__WHAT TO DO__. Please return the lines, both ends included, that run from the one containing "Recursos (69, 110)" to the last line of the data below, exactly and alone.

__Stored data entries__.
------------

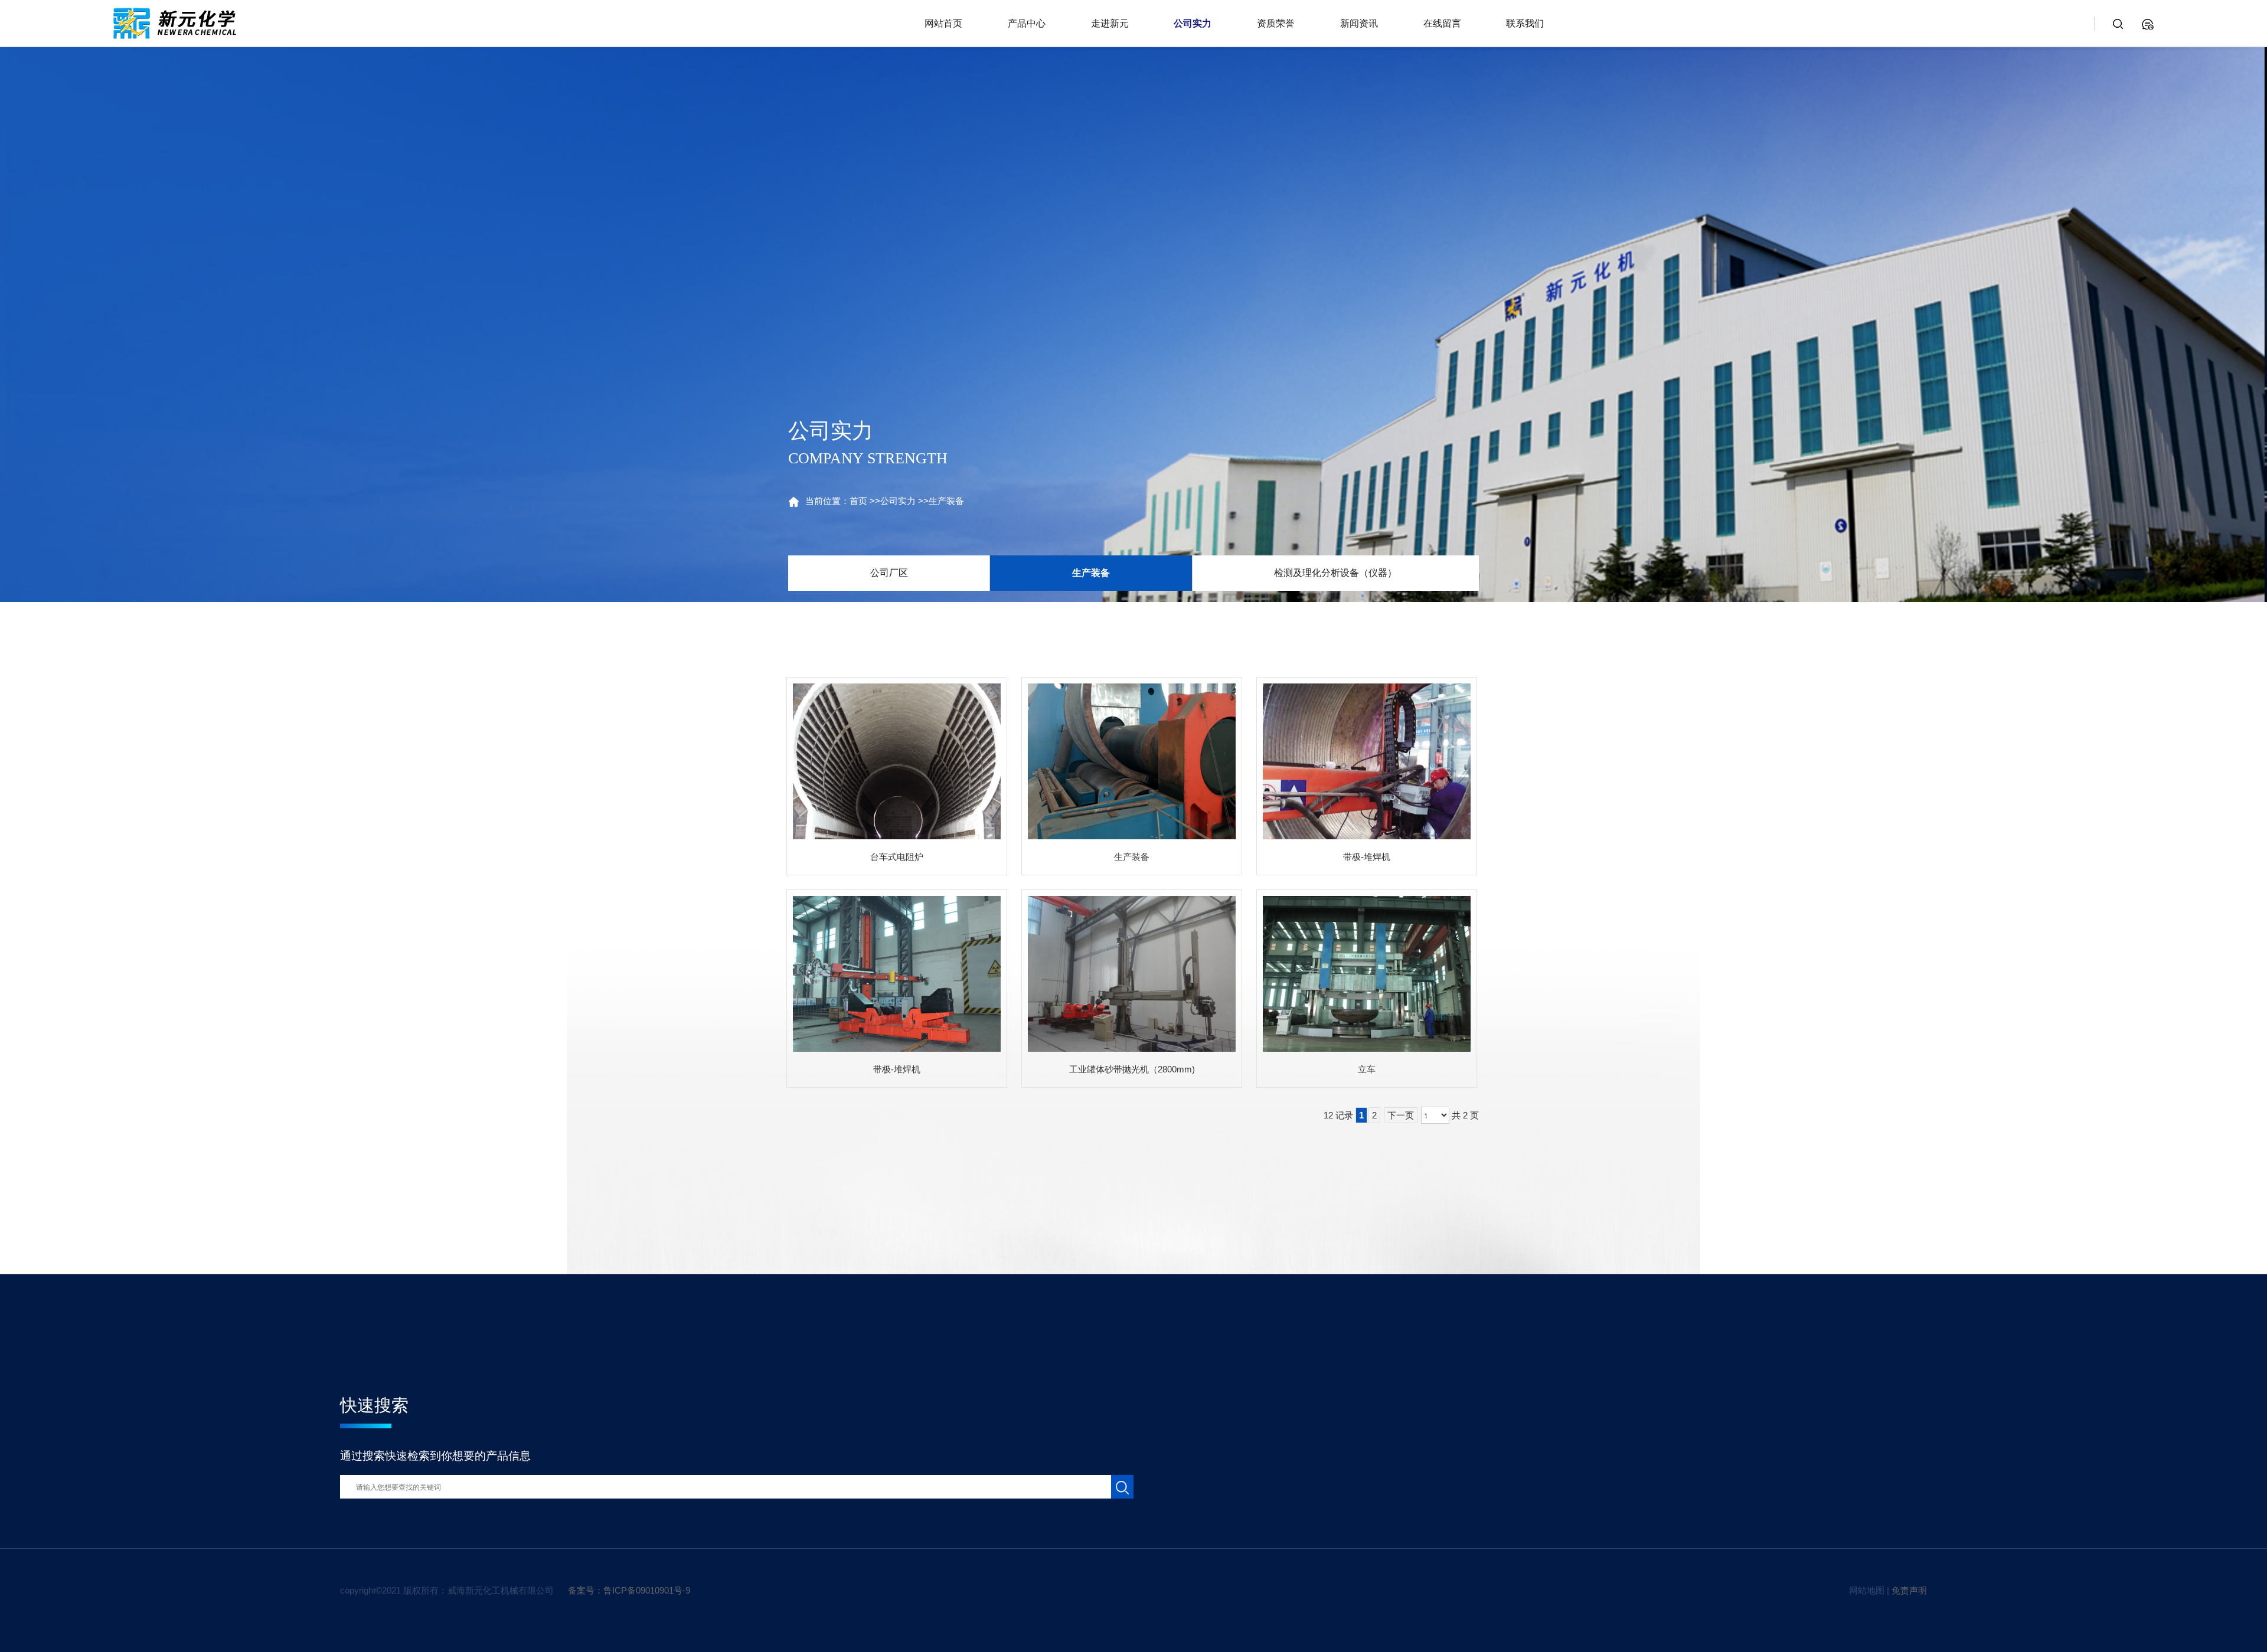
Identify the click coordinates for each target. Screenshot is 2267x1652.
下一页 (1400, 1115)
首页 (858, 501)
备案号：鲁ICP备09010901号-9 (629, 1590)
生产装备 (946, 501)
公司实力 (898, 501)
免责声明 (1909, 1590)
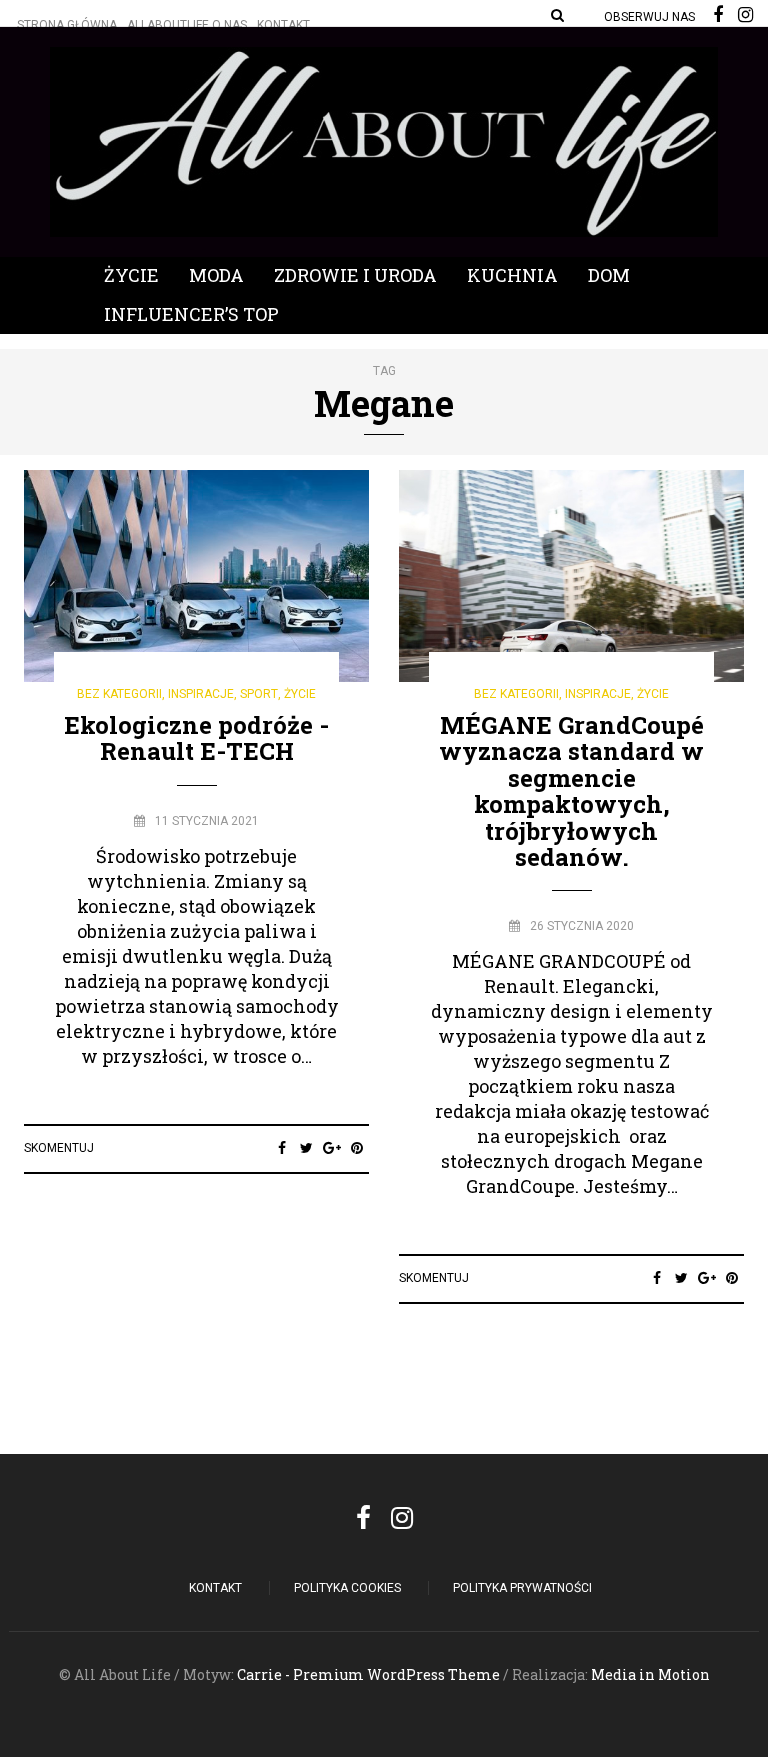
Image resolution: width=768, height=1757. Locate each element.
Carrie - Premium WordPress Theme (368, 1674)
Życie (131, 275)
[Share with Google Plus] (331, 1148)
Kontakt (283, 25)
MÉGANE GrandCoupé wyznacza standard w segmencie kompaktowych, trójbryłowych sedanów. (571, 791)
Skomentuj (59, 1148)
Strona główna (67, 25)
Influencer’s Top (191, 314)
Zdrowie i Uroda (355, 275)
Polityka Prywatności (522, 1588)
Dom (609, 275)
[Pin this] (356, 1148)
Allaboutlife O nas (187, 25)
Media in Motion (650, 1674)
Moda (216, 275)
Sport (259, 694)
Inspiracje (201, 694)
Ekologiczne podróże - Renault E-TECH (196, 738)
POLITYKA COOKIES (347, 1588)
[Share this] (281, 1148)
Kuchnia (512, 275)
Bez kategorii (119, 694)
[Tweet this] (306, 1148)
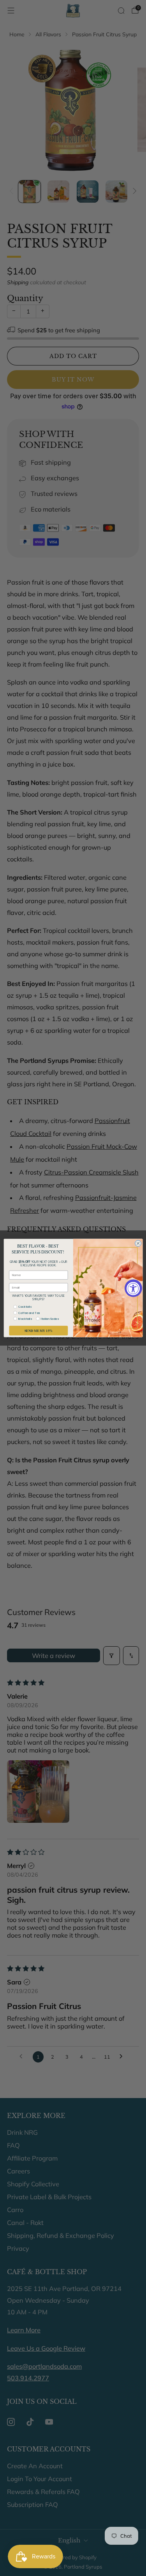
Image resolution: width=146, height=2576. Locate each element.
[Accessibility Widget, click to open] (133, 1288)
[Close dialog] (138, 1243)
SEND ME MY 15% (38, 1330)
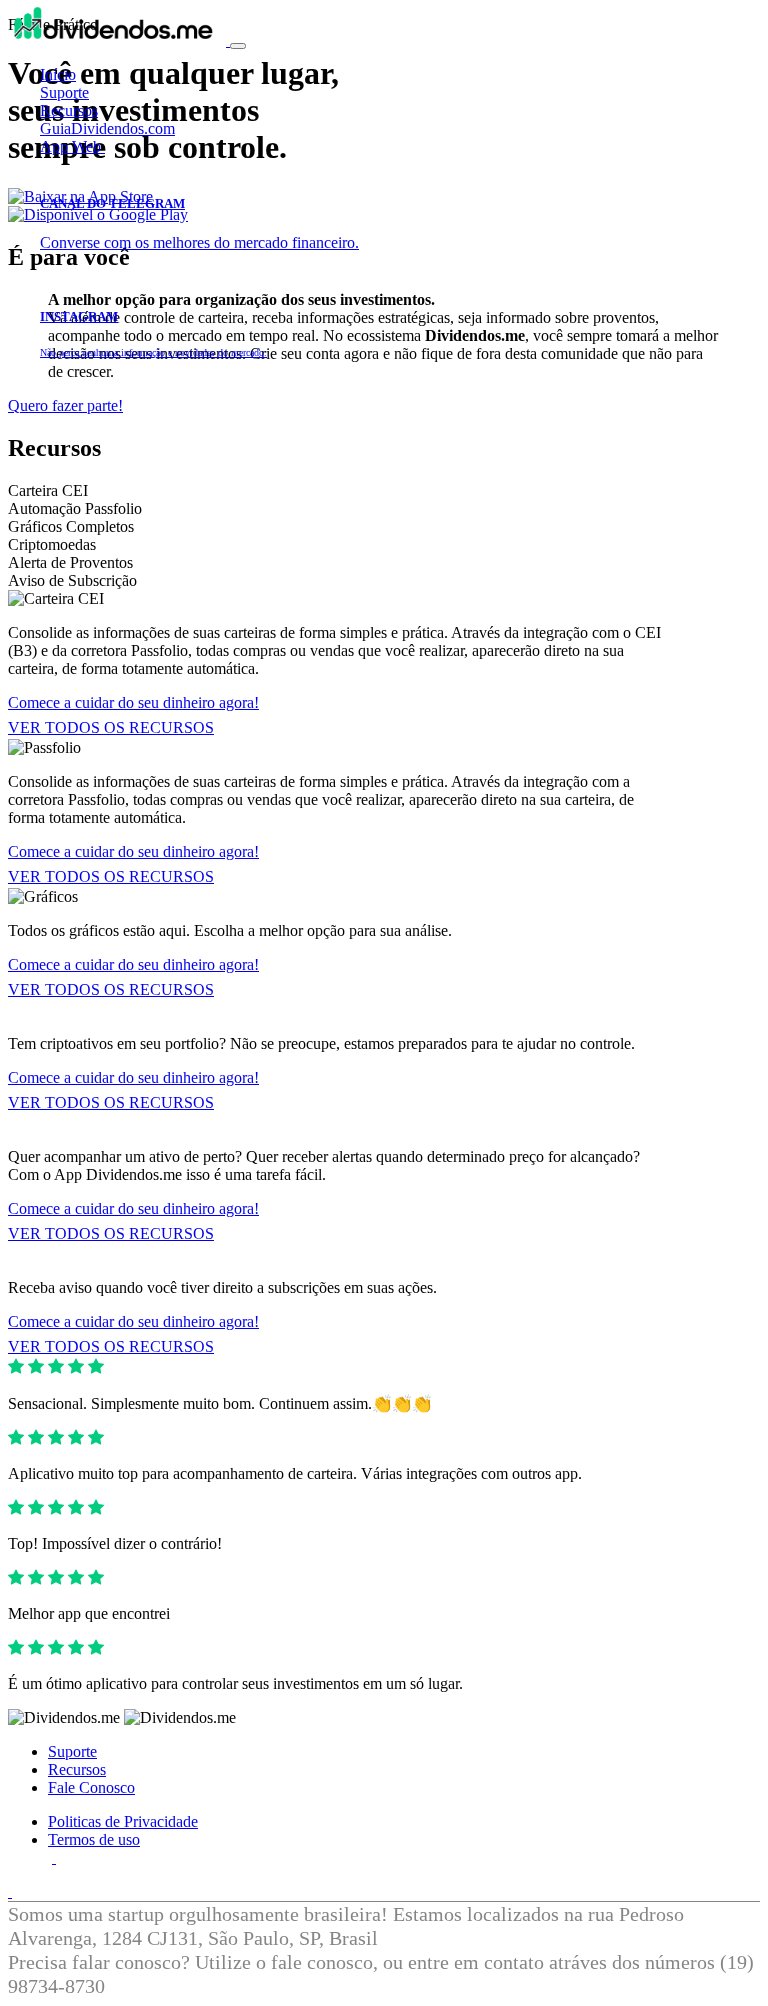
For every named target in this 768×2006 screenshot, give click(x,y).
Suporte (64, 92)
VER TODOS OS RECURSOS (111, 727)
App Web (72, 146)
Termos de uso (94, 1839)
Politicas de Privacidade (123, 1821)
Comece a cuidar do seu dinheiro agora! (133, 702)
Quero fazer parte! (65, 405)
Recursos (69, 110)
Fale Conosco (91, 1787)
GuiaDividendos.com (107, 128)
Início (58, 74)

------------

__WRITTEN ANSWER__.
Recursos (69, 110)
Fale Conosco (91, 1787)
GuiaDividendos.com (107, 128)
Início (58, 74)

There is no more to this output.